About the sample: Carbonate

Carbonate is a clastic sedimentary rock composed mainly of carbonate minerals such as calcite, aragonite, and dolomite. Most carbonate rocks come from the accumulation of bioclasts created by calcareous organisms such as the shell of snails. The rest of the organisms decompose over time and leave void space. X-ray CT (computed tomography) is one of the very effective techniques to visualize and quantify the void space.

Analysis procedure

  1. In this example, a carbonate core (Edwards Yellow) was scanned using a micro-CT scanner, CT Lab HX.
  2. The resulting image was segmented into solid and void space using three segmentation techniques.
  3. The porosity was calculated from the three void segmentation results, and the pros and cons of each segmentation technique were discussed.

1. CT scan

The middle part of the Edwards Yellow 1/3" core sample was scanned to produce the 3D grayscale CT image. A 3D rendered CT scan is shown on the right.

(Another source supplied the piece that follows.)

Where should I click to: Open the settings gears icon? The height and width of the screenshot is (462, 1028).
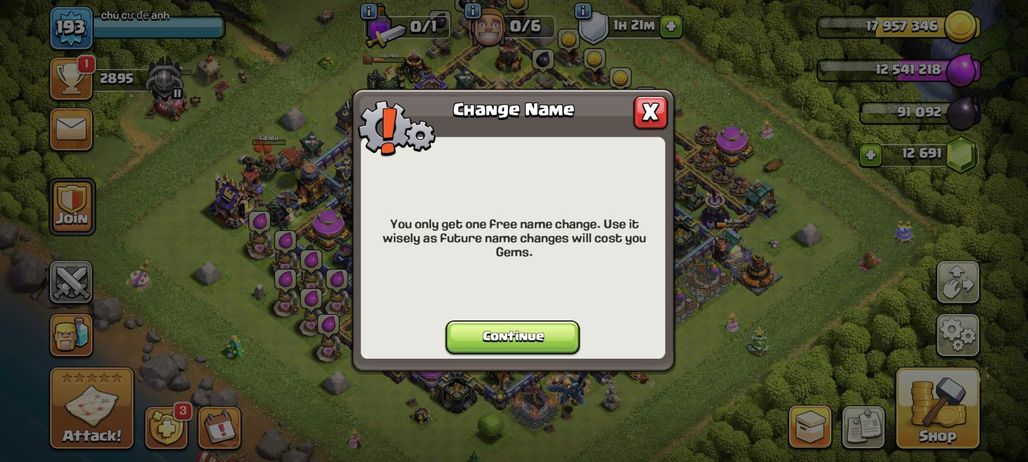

carbonate Edwards Yellow and X-ray CT scan

2. Image segmentation

The Edwards Yellow CT image was segmented into solid and void space using gray-level thresholding, histographic thresholding, and deep learning techniques. The segmented solid phase is colored red.

Although the contrast between the solid and void is high, because of the beam hardening artifact, the simple thresholding does not segment the solid phase correctly. Histographic segmentation can compensate for the artifacts well. Deep learning segmentation is not simply based on the gray level but considers the shape, size, and location of each phase. As a result, deep learning also compensates for the artifacts well.

carbonate solid-void segmentation by thresholding histographic and deep learning

3. Porosity comparison

The porosity is calculated as the volume fraction of the void space:

  • Thresholding segmentation - 72.9 vol%
  • Histographic segmentation - 34.9 vol%
  • Deep learning segmentation - 34.7 vol%


void percentage porosity calculation by histographic and deep learning segmentations

The simple thresholding technique grossly overestimates the porosity because of the inaccurate segmentation. Those results show that it is essential to segment the CT images accurately and compensate for artifacts as necessary to obtain accurate quantitative analysis results.

Another thing to note is that the histographic and deep learning techniques resulted in similar numbers, but they are different. This tells us that it is important to use the same segmentation technique when comparing multiple samples. Not only the segmentation technique but sample size and scan conditions should be kept the same to obtain consistent results.